As I babble on, Abby’s lips part on a sigh when I run my large hands aimlessly up and down her bare thighs, stroking them gently.

“It didn’t even occur to me after that. Well, okay, maybe it did a few times. Not even when you were in my room; because you were in my room. Clearly I did not handle that well.” I clear my throat. “When you’re around, I become… God, I don’t know. Not that the ring wasn’t important—that isn’t it at all. The truth is you’re literally all I can think about. I forget everything else—I fucking adore you. I want to make this work.”

“Abby?” Pausing, I let out a deep breath, wishing she’d say something. “Abby? Is this making any sense, or am I fucking this up, too?”

Abby

He says my name in a tortured whisper, and I watch, spellbound, as his big, strong hands caress my legs.

I’m so stunned I don’t even know what to say. Everything I know about boys does not add up to this moment.

“Abby? Is this making any sense or am I fucking this up, too?”

Bravely, I raise my eyes and look into his face—his serious, broody, sweet face—peering up at me from his spot on the carpet, from under the brim of his ball cap. I take in his five o’clock shadow and the downturned curve of his full lips.

It’s just barely a pout.

I don’t know what to say, so I don’t say anything.

I show him.

Reaching forward, I remove his baseball hat and throw it into the dark pit of my bedroom. It lands with a soft thud on the carpet as I lift my arms and run all ten fingers through his thick, shaggy black hair.

He shutters, closing his chocolate-brown eyes and tilting his cheek toward my palm, nuzzling with an audible groan. “Abby, don’t be mad at me anymore,” he whispers again. “It was an accident.”

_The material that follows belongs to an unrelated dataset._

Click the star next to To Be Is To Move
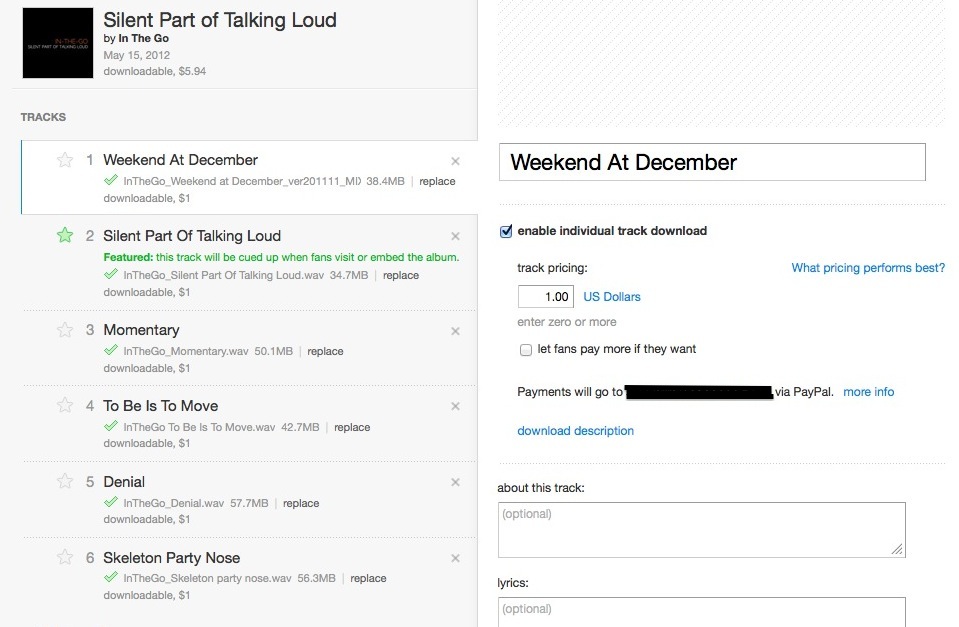This screenshot has width=959, height=627. point(65,406)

I know his intention isn’t to be funny, but a giggle escapes my lips as I finger the loose locks of his silky hair when he drops his head into my lap. “Oh, Caleb,” I whisper back. “What am I supposed to do with you?”

“Whatever you do, just don’t stop touching me,” he moans. “God, I missed you.”

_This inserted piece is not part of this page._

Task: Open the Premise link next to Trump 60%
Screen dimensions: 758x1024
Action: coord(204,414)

Those four words are the most romantic thing anyone has ever said to me. Sad, but true. “But we’ve only known each other for… what. Three or four weeks?”

He stops caressing my legs and lifts his head, those dark eyes boring deep down into my soul. “Does a timeline really have anything to do with how you feel about me?”

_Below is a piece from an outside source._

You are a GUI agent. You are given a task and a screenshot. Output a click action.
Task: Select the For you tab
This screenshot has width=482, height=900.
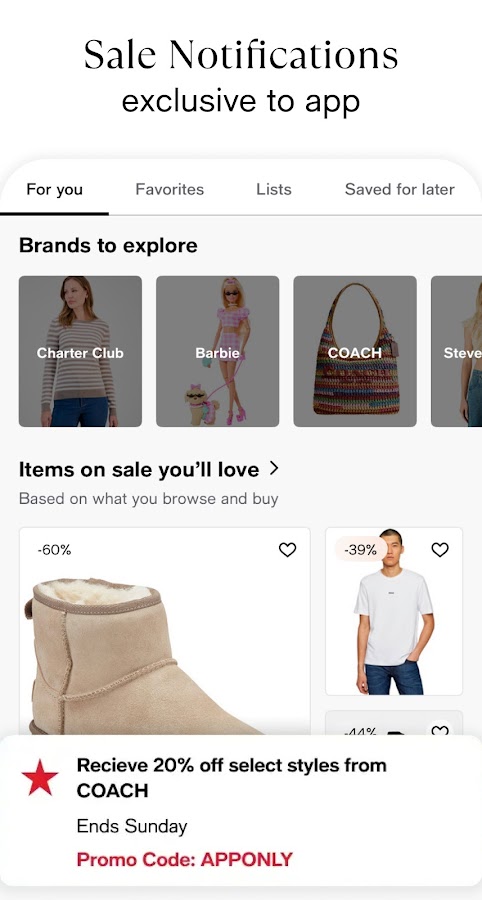click(x=55, y=189)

“N-no,” I stutter, then take a steadying breath. “No. You’re right, of course it doesn’t. I don’t know why I even said that.”

His fingers trace circles on my thighs, and I fight back a shiver.

“Because you’re scared.”

“Yes.”

His mouth hitches at the corner and his hooded eyes sparkle. “Not as scared as I am.” He lowers his head and plants kisses on both my knees, one at a time. “I almost threw up in the bushes outside.”